RoHS: 10 Years Later - IT Equipment Corrosion Issues Remain
This paper will describe the common modes of corrosion-related hardware failures in the past 10 years and the means of negating their detrimental effects.
Analysis Lab


Authored By:

Christopher Muller
Purafil Inc., Doraville, GA


The European Union RoHS directive took effect in 2006, and of the 6 restricted materials, the elimination of lead from electronic devices took the most development effort and had the worst degrading effect on hardware reliability. One negative impact was the brittleness of the lead-free solder alloys that replaced the industry favorite, ductile Sn-Pb eutectic alloy. Another was the unexpected occurrence of creep corrosion on printed circuit boards using alternative PCB surface finishes.

Along with the implementation of RoHS, the miniaturization of circuits, the expansion of IT markets in developing countries with high-levels of sulfur-bearing gaseous pollution, and the trend towards energy saving by resorting to free-air cooling, have all led to increased rates of corrosion-related hardware failures associated with particulate and gaseous contamination. The IT industry has taken a two-pronged approach to mitigating these failures: (1) by making the products more robust against contamination and high humidity levels; and (2) by gaining better understanding of the allowable levels of contamination, temperature and humidity under which IT equipment can operate reliably.

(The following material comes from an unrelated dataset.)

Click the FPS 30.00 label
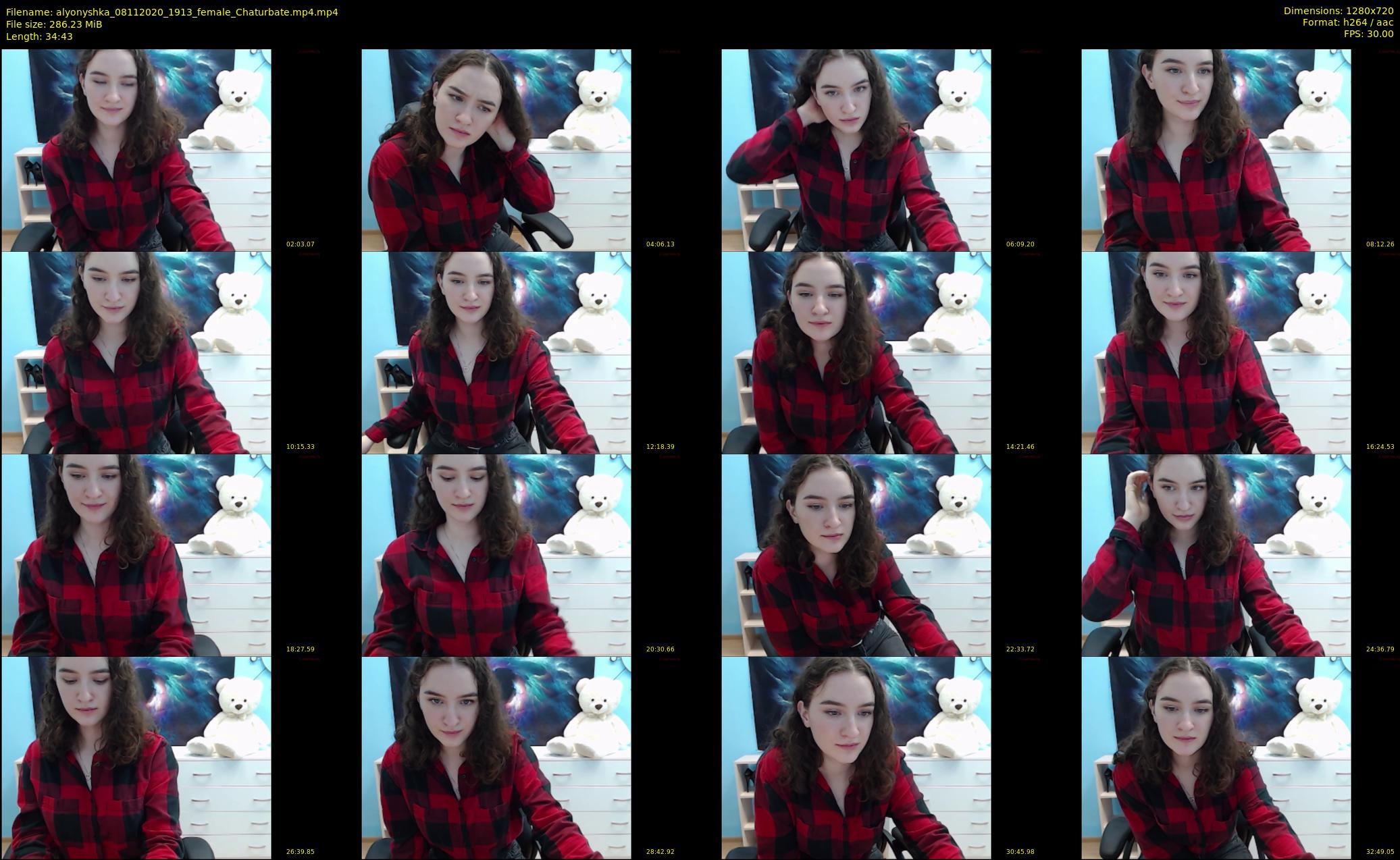 tap(1368, 34)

Additionally, many points along the supply chain have been identified where corrosion can form, and the additive effects may or may not be detected by testing or manifest themselves before delivery to the end-user. Failures at this point may be due to the cumulative effect of numerous "micro-failures" generated throughout the supply chain. However, what remains most frequent are product failures resulting from exposure to elevated pollutant levels and inadequate environmental controls at manufacturing locations. The result is an operating environment that does not meet current manufacturers' warranty requirements - requirements that have been put into place since the implementation of RoHS.

This paper will describe the common modes of corrosion-related hardware failures in the past 10 years, the actions taken to make the products more robust, the understanding of the role played by contamination, and the means of negating their detrimental effects. The case will also be presented for environmental monitoring at various points along the supply chain and the addition of enhanced air cleaning for those locations that do not meet the air quality requirements of the finished devices. Data will be presented that highlight the need for air quality assessments of manufacturing facilities, where enhanced air cleaning is indicated, and the benefit of establishing an ongoing real-time air monitoring program to assure compliance with air quality specifications and warranty requirements.


From 2006 to 2008, the number of corrosion-related failures of IT/datacom equipment directly attributable to lead-free manufacturing regulations - by conservative estimates - increased by upwards of 250%. This was primarily due to failures caused by silver sulfide creep corrosion on devices using an ImmAg surface finish, corrosion of silver metal on the legs of ICs, and corrosion of silver finish component leads.